他刚从早就用狱妄之瞳看过这娘们,跟贾张氏说得一丝不差。
眼下天色已晚,他懒得跟这娘们嘰嘰歪歪。
“何雨水,我问你。”態度很硬。“你踩她脚的时候,炉子在左侧还是右侧?”
“左侧。”何雨水鼓起勇气看向李大炮,声音很肯定。“我跟她还有炉子正好处於一条直线。”
她做了一个t字手势,“大炮哥,您看,学校里教过的。
她要是救我,脚印怎么会在裤缝中间。
这明摆著,就是把我跟小淮往火坑里踢。”
傻柱猛地反应过来,眼珠子直勾勾地看了一眼秦淮如,又朝著李大炮吆喝起来:“李书记,我想起来了,雨水做的那个手势,跟我跟秦姐看到的一模一样。”

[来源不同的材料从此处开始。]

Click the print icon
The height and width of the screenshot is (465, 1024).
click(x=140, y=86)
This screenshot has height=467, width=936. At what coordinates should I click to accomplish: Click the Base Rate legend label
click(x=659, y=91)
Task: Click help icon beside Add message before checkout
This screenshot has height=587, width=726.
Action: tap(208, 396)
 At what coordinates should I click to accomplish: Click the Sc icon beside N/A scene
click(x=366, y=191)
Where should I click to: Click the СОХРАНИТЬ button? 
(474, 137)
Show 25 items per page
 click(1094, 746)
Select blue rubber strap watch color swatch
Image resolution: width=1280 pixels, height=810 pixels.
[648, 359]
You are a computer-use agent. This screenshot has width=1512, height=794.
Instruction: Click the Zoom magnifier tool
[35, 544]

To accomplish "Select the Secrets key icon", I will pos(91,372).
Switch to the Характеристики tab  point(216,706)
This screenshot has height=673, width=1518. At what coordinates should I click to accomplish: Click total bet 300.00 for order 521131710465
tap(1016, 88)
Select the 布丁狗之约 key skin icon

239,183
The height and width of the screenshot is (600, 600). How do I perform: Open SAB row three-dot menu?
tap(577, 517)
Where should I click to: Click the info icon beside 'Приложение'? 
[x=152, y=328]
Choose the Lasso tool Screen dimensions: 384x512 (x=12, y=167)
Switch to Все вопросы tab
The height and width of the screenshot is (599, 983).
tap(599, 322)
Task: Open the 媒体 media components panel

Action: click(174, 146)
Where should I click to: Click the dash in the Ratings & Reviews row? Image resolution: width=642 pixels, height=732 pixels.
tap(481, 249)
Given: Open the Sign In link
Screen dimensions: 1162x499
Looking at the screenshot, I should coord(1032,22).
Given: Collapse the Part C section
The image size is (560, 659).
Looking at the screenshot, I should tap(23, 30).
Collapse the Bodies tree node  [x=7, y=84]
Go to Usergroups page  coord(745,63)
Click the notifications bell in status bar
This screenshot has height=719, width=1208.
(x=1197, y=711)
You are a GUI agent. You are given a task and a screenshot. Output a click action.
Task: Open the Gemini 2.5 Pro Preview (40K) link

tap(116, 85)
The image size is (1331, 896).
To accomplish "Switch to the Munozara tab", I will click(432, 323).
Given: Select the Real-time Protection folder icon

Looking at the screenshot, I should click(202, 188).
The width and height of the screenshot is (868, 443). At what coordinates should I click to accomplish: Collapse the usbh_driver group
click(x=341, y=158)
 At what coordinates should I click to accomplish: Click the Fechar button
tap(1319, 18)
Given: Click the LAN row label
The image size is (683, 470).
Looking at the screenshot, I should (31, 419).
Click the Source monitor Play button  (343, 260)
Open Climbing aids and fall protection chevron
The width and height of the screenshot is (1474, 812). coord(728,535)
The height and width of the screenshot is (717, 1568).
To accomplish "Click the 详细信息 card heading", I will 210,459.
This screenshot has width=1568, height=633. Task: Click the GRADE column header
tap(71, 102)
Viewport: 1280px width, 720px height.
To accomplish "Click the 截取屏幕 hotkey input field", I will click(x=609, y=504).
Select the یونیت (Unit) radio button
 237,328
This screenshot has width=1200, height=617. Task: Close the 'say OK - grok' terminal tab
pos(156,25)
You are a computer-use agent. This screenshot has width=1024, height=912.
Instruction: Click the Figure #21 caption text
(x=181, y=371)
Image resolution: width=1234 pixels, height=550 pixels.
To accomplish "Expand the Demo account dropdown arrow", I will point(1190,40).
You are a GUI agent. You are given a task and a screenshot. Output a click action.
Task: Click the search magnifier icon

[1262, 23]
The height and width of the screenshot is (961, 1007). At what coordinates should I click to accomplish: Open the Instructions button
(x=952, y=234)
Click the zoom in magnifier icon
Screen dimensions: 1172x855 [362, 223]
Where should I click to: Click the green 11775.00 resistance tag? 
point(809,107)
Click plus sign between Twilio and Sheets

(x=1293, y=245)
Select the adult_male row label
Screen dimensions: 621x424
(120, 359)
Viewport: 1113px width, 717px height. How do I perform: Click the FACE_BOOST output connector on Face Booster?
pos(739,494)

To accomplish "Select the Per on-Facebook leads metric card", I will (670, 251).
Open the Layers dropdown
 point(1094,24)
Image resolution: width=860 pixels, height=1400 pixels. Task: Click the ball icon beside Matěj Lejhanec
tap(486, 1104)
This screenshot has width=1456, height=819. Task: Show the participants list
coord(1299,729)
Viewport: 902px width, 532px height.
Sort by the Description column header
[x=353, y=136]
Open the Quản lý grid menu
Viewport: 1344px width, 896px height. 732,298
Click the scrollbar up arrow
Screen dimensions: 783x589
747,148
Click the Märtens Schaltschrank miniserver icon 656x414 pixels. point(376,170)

秦淮如点点头,轻声附和:“李书记,门口跟炉子就五米远,我肯定没看错。
那会屋里还亮著灯呢!”
得嘞,人证、物证、逻辑链齐全了。
到了这时候,何大清要是再看不明白,脑子可以拿去涮锅子了。
“白菊花,老子糙你亲娘祖奶奶!”她气得呼吸急喘,跑上去就是拳打脚踢。
“亏老子还以为你是冤枉的,没想到你的心这么狠…”
“啊…大清…”她抱著头,蜷缩著身子,还在强行狡辩,“別打了,別打了,我真不是故意的。”
死鸭子嘴硬,说得就是这样的人。
傻柱瞅见老爹浪子回头,欣慰的跑上前搭把手。
“爸,放开那个寡妇,让我先。”
秦淮如也不甘落后,把孩子往田淑兰怀里一塞,扭著磨盘大腚加入了群殴。
“傻柱,使劲儿打,往死里打。”
好傢伙,当爹的带著儿子、儿媳妇,殴打自己的二婚娘们儿。
贾张氏双手抱胸,斜睨著她们,一脸不屑。
“什么玩意儿,连打人都不会!”
她实在看不下眼去了,扯起嗓门嚷嚷:“扒她衣服啊。
把这个烂蹄子、臭表子扒光,扔出院儿去,让她好好凉快凉快。”
傻柱一听这话,顿时打了鸡血。
“就按这个办。”他猛地蹲下身,薅住白寡妇的棉裤,就要往下拖。
何大清刚要制止,眼前露出半拉子腚。
白寡妇感觉屁股一凉,尤其是一双指甲盖,划得她火辣辣得疼,顿时反应过来了。
“傻柱,你住手,住手啊,我可是你后妈,是你后妈啊…”
这么精彩的画面,院里人几乎都把眼珠子粘了上去。